Travail demandé:
(1) Indiquez si chacune des affirmations suivantes concorde avec le texte sur Cassini et Maraldi, en répondant par oui ou par non et en citant les mots décisifs du texte : (a) Cassini conclut que la Terre était aplatie à ses pôles ; (b) la controverse suscitée par Cassini dura près de vingt-cinq ans ; (c) la magnitude de P. Cygni varie entre m3 et m6.
(2) Relevez toutes les personnes nommées dans le texte sur Cassini et Maraldi.
(3) Poursuivez le texte sur Cassini et Maraldi à partir de sa dernière phrase.

Extrait du texte:
Ce passage met l’accent sur le travail de Jacques Cassini qui, suite à des opérations de mesure du méridien terrestre, avait noté que selon la latitude où il était mesuré, un même degré d’angle donnait des distances terrestres différentes. Ces dernières diminuaient au fur et à mesure que l’on s’éloignait de l’équateur et que l’on se rapprochait du pôle. Il en déduisit que la Terre était une ellipsoïde allongée vers ses pôles. Cet extrait montre que même les savants les plus illustres peuvent faire des erreurs. Cassini, en effet, fut à l’origine d’une controverse qui dura près d’un quart de siècle et opposa ses conclusions à celles de Huygens et de Newton qui montraient par la théorie que, compte tenu de sa rotation, la Terre devait au contraire être aplatie à ses pôles. En 1737, l’expédition de Maupertuis en Laponie tranchera au détriment de Cassini.

Maraldi évoque des étoiles « changeantes » dans la constellation du Cygne. D’après sa description, la première étoile située dans la poitrine du Cygne, pourrait être P. Cygni (34 Cyg) mentionnée par Johann Bayer dans Uranométria, et dont la magnitude varie effectivement entre m3 et m6. On ne disposait pas de connaissances fiables relatives aux cycles des étoiles « changeantes » pour être en mesure d’avancer une explication satisfaisante de ce phénomène. Il faut remarquer par ailleurs que, selon les cas étudiés, des variations importantes de magnitude pouvaient rendre l’étoile invisible à l’œil nu et, de ce fait, donner l’impression de voir apparaitre une nouvelle étoile lorsque la luminosité de cette même étoile ré-augmentait pour la rendre de nouveau perceptible à l’œil. La qualité médiocre des instruments de l’époque, ainsi que le caractère progressif des variations de luminosité de telles étoiles, posaient également de réels problèmes en ce qui concerne l’évaluation d’une éventuelle périodicité.

Extraits des lignes:
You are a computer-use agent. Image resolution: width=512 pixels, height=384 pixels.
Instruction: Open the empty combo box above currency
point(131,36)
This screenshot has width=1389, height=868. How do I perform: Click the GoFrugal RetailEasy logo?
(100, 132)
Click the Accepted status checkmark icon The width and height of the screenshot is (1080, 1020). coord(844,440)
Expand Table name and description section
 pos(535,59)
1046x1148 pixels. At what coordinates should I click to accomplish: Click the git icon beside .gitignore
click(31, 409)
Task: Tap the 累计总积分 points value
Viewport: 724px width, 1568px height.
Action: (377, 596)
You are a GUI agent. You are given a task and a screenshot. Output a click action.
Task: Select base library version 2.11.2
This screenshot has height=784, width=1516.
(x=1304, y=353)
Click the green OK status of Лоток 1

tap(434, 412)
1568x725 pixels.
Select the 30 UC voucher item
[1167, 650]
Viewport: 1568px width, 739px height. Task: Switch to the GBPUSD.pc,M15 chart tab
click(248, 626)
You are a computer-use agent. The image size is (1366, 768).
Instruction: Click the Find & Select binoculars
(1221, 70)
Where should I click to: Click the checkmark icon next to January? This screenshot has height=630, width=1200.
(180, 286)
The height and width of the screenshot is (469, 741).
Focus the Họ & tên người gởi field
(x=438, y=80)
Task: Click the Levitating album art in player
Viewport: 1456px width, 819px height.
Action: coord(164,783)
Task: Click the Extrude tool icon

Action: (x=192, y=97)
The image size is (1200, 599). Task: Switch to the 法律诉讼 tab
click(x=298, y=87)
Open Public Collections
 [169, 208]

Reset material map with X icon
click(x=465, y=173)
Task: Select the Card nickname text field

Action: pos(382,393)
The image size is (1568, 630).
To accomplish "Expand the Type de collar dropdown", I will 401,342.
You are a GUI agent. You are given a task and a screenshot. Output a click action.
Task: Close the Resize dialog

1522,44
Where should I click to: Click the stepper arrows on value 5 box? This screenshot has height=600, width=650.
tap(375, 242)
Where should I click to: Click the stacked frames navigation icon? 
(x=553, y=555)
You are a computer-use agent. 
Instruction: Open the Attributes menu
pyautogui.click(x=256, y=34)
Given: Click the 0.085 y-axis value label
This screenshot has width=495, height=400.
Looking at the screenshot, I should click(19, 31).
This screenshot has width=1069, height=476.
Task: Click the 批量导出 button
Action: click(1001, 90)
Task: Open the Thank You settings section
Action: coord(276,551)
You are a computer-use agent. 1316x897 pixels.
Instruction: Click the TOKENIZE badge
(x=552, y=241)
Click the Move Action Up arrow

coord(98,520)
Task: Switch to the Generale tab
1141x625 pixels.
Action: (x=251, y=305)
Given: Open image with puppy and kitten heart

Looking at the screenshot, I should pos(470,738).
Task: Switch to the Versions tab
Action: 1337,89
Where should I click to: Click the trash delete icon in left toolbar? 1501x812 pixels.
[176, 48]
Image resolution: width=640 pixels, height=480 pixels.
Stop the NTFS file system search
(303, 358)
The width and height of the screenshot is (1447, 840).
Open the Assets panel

Réponses dans l'ordre:
(1)
(a) Non : « Il en déduisit que la Terre était une ellipsoïde allongée vers ses pôles. »
(b) Oui : « une controverse qui dura près d’un quart de siècle »
(c) Oui : « dont la magnitude varie effectivement entre m3 et m6 »

(2) Jacques Cassini, Huygens, Newton, Maupertuis, Maraldi, Johann Bayer

(3)
En ce début de XVIIIème siècle, les étoiles variables sont un sujet d’étude à part entière. Maraldi émet ici l’hypothèse que les variations de luminosité peuvent avoir des causes similaires à celle constatées par Cassini sur des satellites de Jupiter ou de Saturne. Il fait allusion à l’hypothèse de Giovanni Baptista Riccioli qui, vers 1650, avait étudié Mizar (étoile de la Grande Ourse) pour découvrir qu’il s’agissait d’une étoile double. Cette hypothèse pertinente supposant la présence d’étoiles orbitant l’une autour de l’autre allait ouvrir une voie qui trouvera son prolongement quelque siècles plus tard et permettra d’aboutir à la découverte des premières exo-planètes

A propos de «la figure» (la forme) de la Terre, Cassini évoque succinctement les anciens, avant de traiter de questions non résolues en son temps et, plus particulièrement, des positions défendues par Newton et Huygens à ce sujet. Réfutant les hypothèse de ces derniers, quand aux écarts de longueur du pendule, il présente un point de vue inverse, soutenu par un certain Johann Caspar Einsenschmidt (1656-1712) mathématicien associé de l'Académie des sciences. Ce dernier s’appuyait sur des données relevées par Snellius, Picard ou Riccioli, pour déduire que la Terre n’était pas aplatie, mais bien allongée à ses pôles à la manière d’un fuseau. Comme je l’ai déjà évoqué, Cassini se rangera dans un premier temps à cet avis. Je montre, page suivante, un tableau des degrés des méridiens de la Terre qui l’ont, des années durant,  conforté dans cette voie.

Pour mesurer le méridien, Picard et Cassini utilisèrent la triangulation dès 1670 entre Dunkerque, l’Observatoire de Paris et Collioure. L’écart entre ces deux derniers points étant établi à 6°18’57’’, Cassini put extrapoler pour produire ce tableau. Ce dernier fait apparaitre qu’un degré de méridien au pôle nord (flèche bleue) est évalué à 56.785 toises, alors qu’à l’équateur (flèche rouge), il est évalué à 57.440 toises. Cassini écrit: « Il résulte que les degrés qui sont vers le Septentrion sont plus petits que ceux qui sont vers le Midi, et que par conséquent la figure d’un méridien de la Terre doit être telle que les degrés augmentent plus on s’approche de l’équateur et diminuent au contraire en allant vers les pôles…». À partir de là, il lui devint aisé de montrer que la Terre était une ellipse dont le grand axe est celui des pôles et le petit axe, celui de l’équateur. Malheureusement, ses mesures de référence étaient erronées.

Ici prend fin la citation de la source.